IRE1alpha kinase activation modes control alternate endoribonuclease outputs to determine divergent cell fates

Abstract

During endoplasmic reticulum (ER) stress, homeostatic signaling through the unfolded protein response (UPR) augments ER protein-folding capacity. If homeostasis is not restored, the UPR triggers apoptosis. We found that the ER transmembrane kinase/endoribonuclease (RNase) IRE1alpha is a key component of this apoptotic switch. ER stress induces IRE1alpha kinase autophosphorylation, activating the RNase to splice XBP1 mRNA and produce the homeostatic transcription factor XBP1s. Under ER stress--or forced autophosphorylation--IRE1alpha's RNase also causes endonucleolytic decay of many ER-localized mRNAs, including those encoding chaperones, as early events culminating in apoptosis.

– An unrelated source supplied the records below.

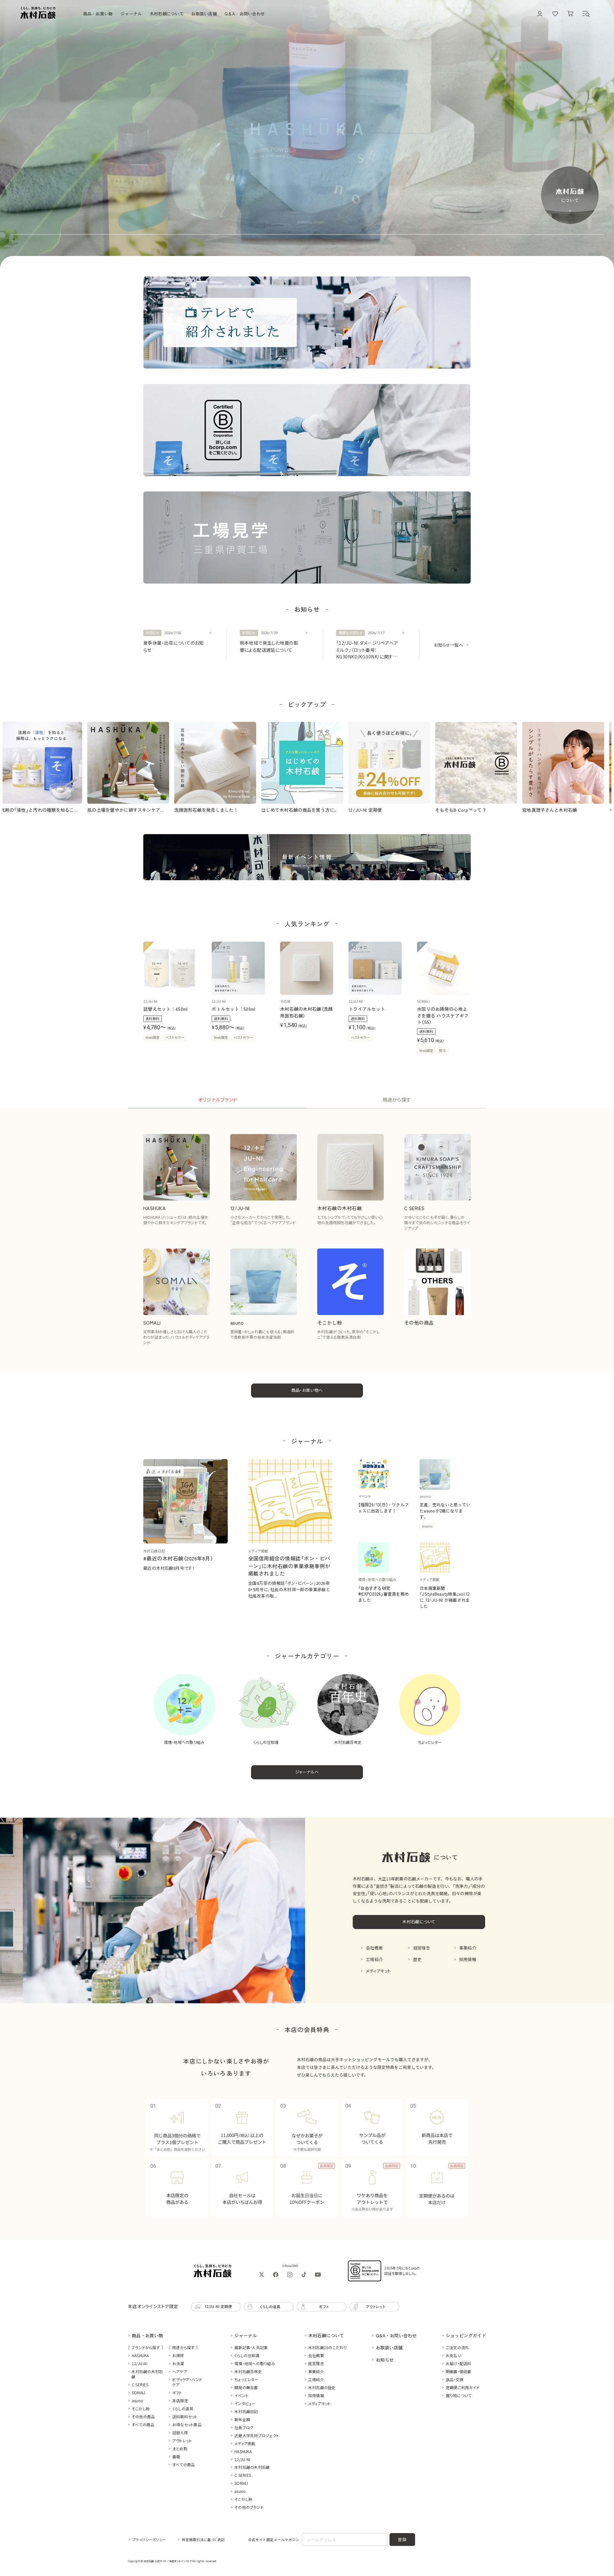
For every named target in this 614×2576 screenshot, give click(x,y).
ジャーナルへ (307, 1772)
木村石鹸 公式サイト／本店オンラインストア (168, 2561)
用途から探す (396, 1099)
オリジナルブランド (217, 1099)
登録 (402, 2539)
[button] (586, 13)
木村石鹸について (418, 1921)
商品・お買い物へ (307, 1390)
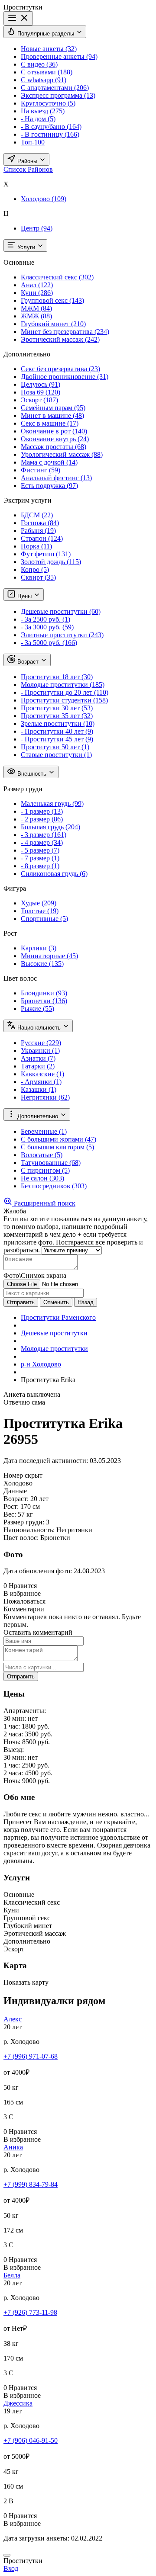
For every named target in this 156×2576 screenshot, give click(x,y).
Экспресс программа (58, 95)
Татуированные (51, 1162)
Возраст (28, 661)
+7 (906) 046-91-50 (30, 2440)
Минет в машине (52, 415)
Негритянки (45, 1097)
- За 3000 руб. (47, 627)
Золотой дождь (51, 561)
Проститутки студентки (64, 700)
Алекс (12, 2019)
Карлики (38, 948)
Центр (36, 228)
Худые (38, 903)
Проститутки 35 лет (57, 715)
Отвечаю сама (24, 1402)
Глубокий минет (53, 323)
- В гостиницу (50, 134)
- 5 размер (40, 850)
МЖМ (36, 308)
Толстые (39, 910)
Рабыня (38, 530)
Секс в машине (49, 423)
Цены (24, 596)
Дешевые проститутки (61, 611)
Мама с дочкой (49, 462)
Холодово (43, 198)
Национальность (39, 1027)
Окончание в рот (54, 431)
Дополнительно (38, 1116)
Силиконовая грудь (54, 873)
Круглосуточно (48, 103)
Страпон (42, 538)
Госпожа (40, 522)
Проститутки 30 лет (57, 708)
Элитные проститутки (62, 634)
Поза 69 (40, 392)
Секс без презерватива (60, 368)
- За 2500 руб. (45, 619)
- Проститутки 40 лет (57, 731)
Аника (13, 2147)
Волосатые (41, 1154)
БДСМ (37, 515)
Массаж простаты (53, 446)
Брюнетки (44, 1000)
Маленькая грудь (52, 803)
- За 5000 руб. (49, 642)
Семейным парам (53, 407)
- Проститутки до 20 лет (64, 692)
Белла (11, 2275)
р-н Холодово (41, 1364)
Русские (41, 1042)
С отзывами (46, 72)
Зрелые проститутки (57, 723)
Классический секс (57, 277)
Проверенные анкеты (59, 56)
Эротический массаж (60, 339)
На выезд (43, 111)
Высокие (42, 963)
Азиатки (38, 1058)
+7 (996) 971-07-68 (30, 2056)
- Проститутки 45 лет (57, 739)
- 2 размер (42, 819)
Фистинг (40, 470)
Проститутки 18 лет (57, 676)
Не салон (42, 1178)
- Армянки (41, 1081)
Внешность (32, 773)
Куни (37, 292)
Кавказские (42, 1074)
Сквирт (38, 577)
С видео (39, 64)
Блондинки (44, 993)
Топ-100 (33, 142)
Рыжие (37, 1008)
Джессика (17, 2403)
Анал (37, 285)
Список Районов (28, 169)
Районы (27, 161)
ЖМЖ (36, 316)
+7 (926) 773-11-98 (30, 2312)
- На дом (38, 118)
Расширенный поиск (43, 1203)
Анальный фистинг (56, 477)
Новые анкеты (49, 48)
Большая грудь (50, 827)
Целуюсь (40, 384)
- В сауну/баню (51, 126)
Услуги (26, 247)
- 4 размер (42, 842)
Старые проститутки (56, 754)
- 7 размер (40, 858)
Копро (35, 569)
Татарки (38, 1066)
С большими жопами (58, 1139)
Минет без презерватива (65, 331)
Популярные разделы (46, 33)
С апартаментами (55, 87)
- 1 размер (42, 811)
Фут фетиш (46, 554)
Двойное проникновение (64, 376)
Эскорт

Using chemical genetics, we show that kinase inhibitors bypass autophosphorylation to activate the RNase by an alternate mode that enforces XBP1 splicing and averts mRNA decay and apoptosis. Alternate RNase activation by kinase-inhibited IRE1alpha can be reconstituted in vitro. We propose that divergent cell fates during ER stress hinge on a balance between IRE1alpha RNase outputs that can be tilted with kinase inhibitors to favor survival.

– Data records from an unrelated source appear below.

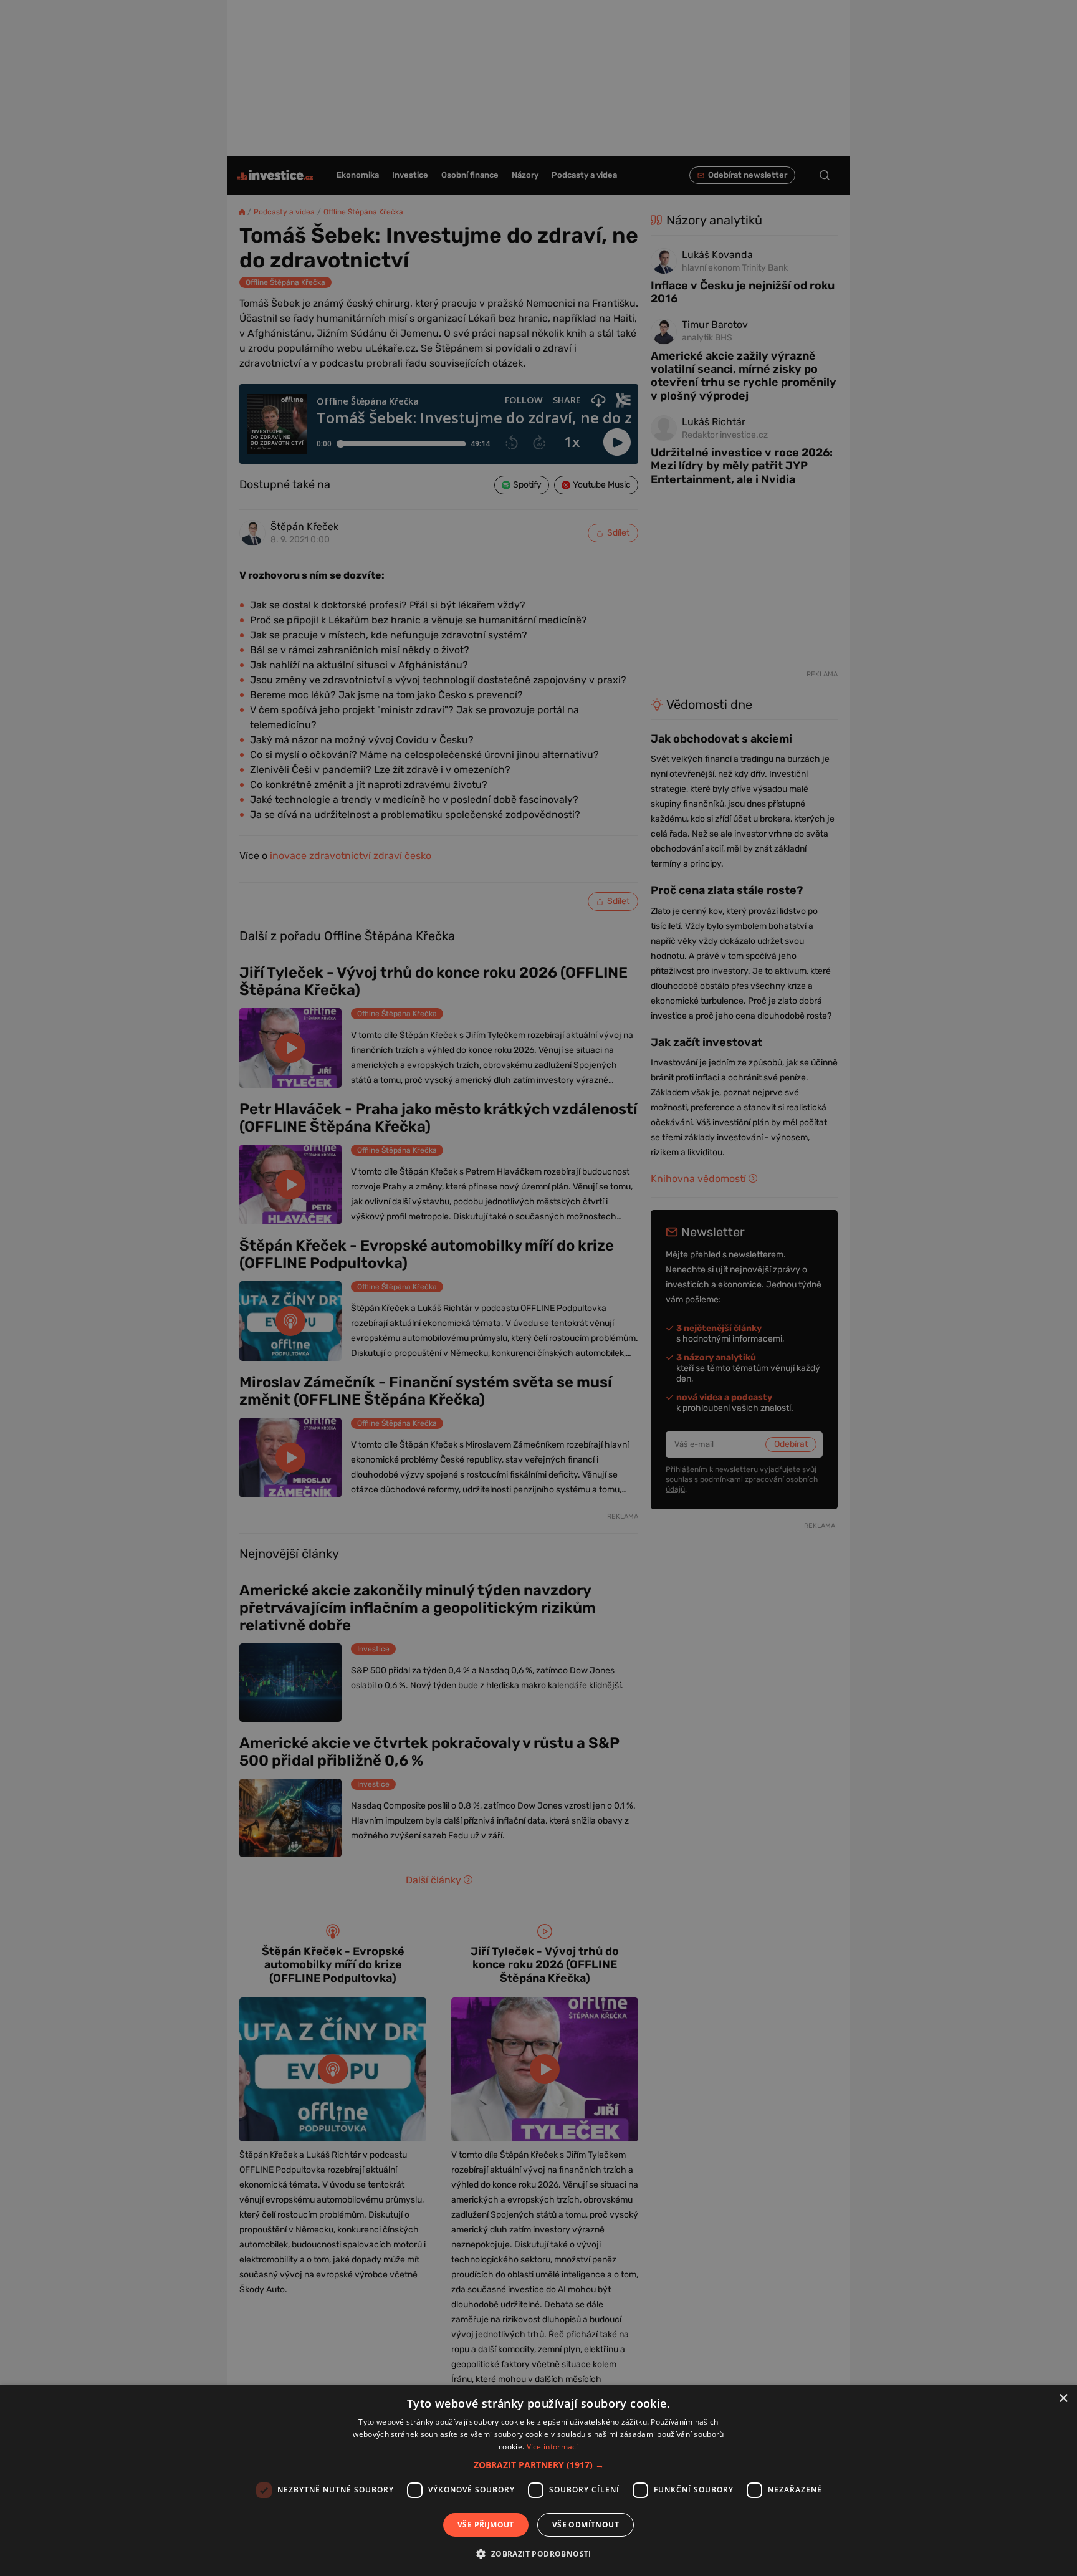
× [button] (1063, 2398)
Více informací (552, 2446)
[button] (539, 2464)
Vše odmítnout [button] (585, 2524)
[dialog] (538, 2480)
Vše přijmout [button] (485, 2524)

Figure 1. Conditional Tools to Forcibly Trigger IRE1α Catalytic Activities

(A) IRE1α mutants in this study, and the chemical structure of 1NM-PP1. (B) Anti-Myc immunoblot of IRE1α transgenic proteins induced in INS-1 stable lines with doxycycline (Dox). (C) Confocal fluorescence micrographs of INS-1 cells showing co-localization of eGFP-WT IRE1α and eGFP-IRE1α (I642G) with transiently transfected ER-DsRED. Time course immunoblots of transgenic IRE1α proteins induced with Dox in INS-1 cells (anti-Myc and anti-phospho IRE1α). (D) Anti-total and anti-phospho IRE1α immunoblots of WT IRE1α, I642G, and K907A proteins produced from constructs transfected into Ire1 α^−/− MEFs, +/− 1NM-PP1. (E) Immunoprecipitation (i.p) of Myc-tagged IRE1α proteins from T-REx 293 cells. (F) in vitro autophosphorylation of i.p.-ed Myc-tagged IRE1α and mutants, +/−1NM-PP1.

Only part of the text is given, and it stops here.